But does the traveler experience really have an impact on retention rates and employee satisfaction? Business travelers from across the globe believe so, according to an international survey conducted by American Express Global Business Travel (GBT) and the German research firm GfK involving business travelers from the United States, United Kingdom, Germany, France, Australia, Singapore and India.

The report, entitled “Traveler 360°,” found that at least 75 percent of travelers polled in each country believe that improving the business travel experience will have a positive impact on employees’ willingness to travel for business.

More than two-thirds also agree if companies work to make business travel more enjoyable, the potential outcomes would be improved morale, professional development, a renewed commitment to the job as well as better work-life balance, improved focus and feeling rewarded for their hard work.

So what exactly are employees seeking to make their travels enjoyable?

First, let’s start with what’s working. The survey found that 90 percent or more of business travelers across all seven countries are satisfied with the amount of time they spend traveling for their organizations. Three-quarters or more from each country also regard business travel as a welcome company perk.

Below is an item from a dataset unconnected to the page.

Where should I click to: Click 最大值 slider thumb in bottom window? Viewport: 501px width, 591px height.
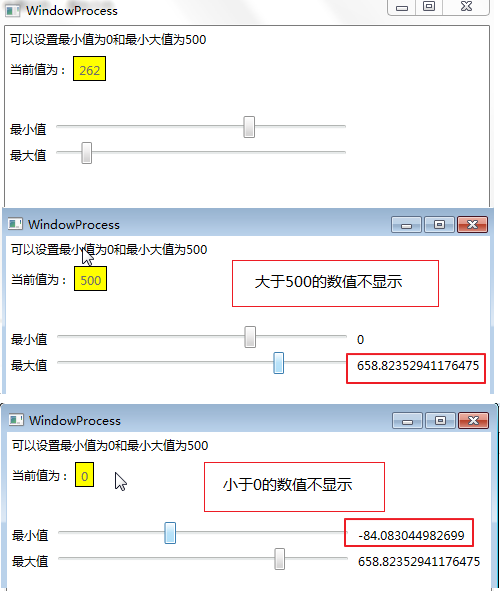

But, as the survey indicates, business travel does take a toll on employees. When returning home from a business trip, Germans, Brits, Singaporeans, Australians and Americans say they feel most relieved to be home. Also right up there? Exhaustion. Only French and Indian travelers return feeling motivated.

To find out what’s detracting from their experience, we had survey respondents rank a number of challenges they may encounter on the road.

Interestingly, even though 84 percent or more of travelers from each group said they were satisfied with the amount of time they spend with family and friends, time spent apart from them is the top-ranked complaint German and British travelers have and it’s second for Americans and Australians. To address this challenge, a company might decide to give travelers compensated time off after a trip that has eaten into their personal time or allowing them to bring a guest to take advantage of a paid hotel room, if they cover their own airfare.

Australians and American travelers, on the other hand, are most concerned with keeping their day-to-day workload and commitments on track before, during and after the trip. To satisfy this group, travel managers might look into boosting productivity by streamlining the booking process with cutting-edge technology, ensuring travelers have access to high-speed Wi-Fi during their journeys and offering access to airport lounges where they can get work done more easily.

Meanwhile, the French are most frustrated by potential duty of care issues that may arise during a trip, ranking international and domestic security concerns as their top issues, while Singaporeans and Indians are most annoyed with not being able to adjust travel arrangements when something unexpectedly happens during some point of the journey.

To deal with this set of gripes, companies may wish to review their travel risk management program to ensure it is meeting their travelers’ needs. American Express GBT offers a number of solutions that can complement your program, including Expert Care™, which helps clients pinpoint their travelers’ whereabouts and communicate with them during a crisis, as well as Proactive Traveler Care™, which offers around-the-clock support and proactive messaging during a travel delay, cancellation or misconnection to see if rebooking assistance is needed.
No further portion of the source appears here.